Across the Atlantic, the City of Hamburg has pioneered the planning and application of advanced comprehensive flood mitigation planning systems at the micro- and macro levels. Hamburg’s decades of planning reflect a unique fusion of active and passive engineering, storm-surge protection, stormwater conveyance, monitoring, multiple self-deployable flood barriers. The union of these planning, design and engineering tools has parked Hamburg at the center of climate resilient planning.
The City of Alexandria, NVRC, and George Mason University’s Institute for a Sustainable Earth and Virginia Climate Center held a webinar on March 21, 2023 to share local long- and short-term planning processes for flood protection and climate resiliency. The discussion featured Mr. Uwe A. Carstensen, a consultant for the City of Hamburg's “HafenCity” project, as well as Dr. Daniel Medina and Mr. Matthew Landes from the City of Alexandria, VA with presentations on their work with sustainable flood mitigation and opportunities for collaboration and lessons learning across the Atlantic.
Mr. Uwe A. Carstensen: A freelance consultant in the field of urban development, urban redevelopment and building culture. Carstensen was born in 1968 and holds a University-Degree (Diploma) in Architecture from Technische Universität Braunschweig, where he took up his studies as a trained carpenter and cabinetmaker. After graduating in 2000, he started working for the Hamburg Chamber of Commerce. In 2003 Carstensen joined the state-owned city development company HafenCity Hamburg GmbH as assistant to the executives before going freelance in 2006. As a freelancer with a focus on target group communications Carstensen accompanied the realization of the International Building Exhibition Hamburg 2013 from planning to implementation. Mr. Carstensen has worked for various city development projects regarding e.g. the University of Hamburg and regularly commissioned as an expert guide for HafenCity Hamburg.
Matthew Landes, PLA, CCM, ISA: Division Chief in the Department of Project Implementation. He is a Licensed Landscape Architect, Certified Construction Manager, and Certified Arborist. Landes serves as the Program Manager for the City's Waterfront Implementation Program, Project Manager for the Waterfront Flood Mitigation Project, and is the Portfolio Manager for several sponsor project portfolios for the Parks and Recreation Department and the Office of Historic Alexandria. Matt started with the City in 2015 as a Principal Planner and Landscape Architect after practicing as a Professional Landscape Architect and Certified Arborist in the private sector with a special focus on Green Infrastructure, Low Impact Development strategies, and secure site design.
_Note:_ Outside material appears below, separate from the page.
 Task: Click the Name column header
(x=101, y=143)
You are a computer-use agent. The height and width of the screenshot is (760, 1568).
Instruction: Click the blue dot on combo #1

Daniel Medina, PhD, PE: Stormwater Program Manager for the City of Alexandria, Virginia. He has 30 years of experience in water resource planning and program implementation. He obtained his Civil Engineering degree from Universidad de los Andes, Bogotá, Colombia and obtained a PhD from Cornell University. His experience encompasses a wide array of water resources areas, especially in urban water issues including flood risk management, water supply, watershed restoration, and climate resilience. He has led projects in North America, Latin America, and the Caribbean. He was invited to testify before the U.S. Senate Environment & Public Works Committee on the effects of uncontrolled highway runoff on receiving waters. He is a consultant for the World Bank and the Inter-American Development Bank.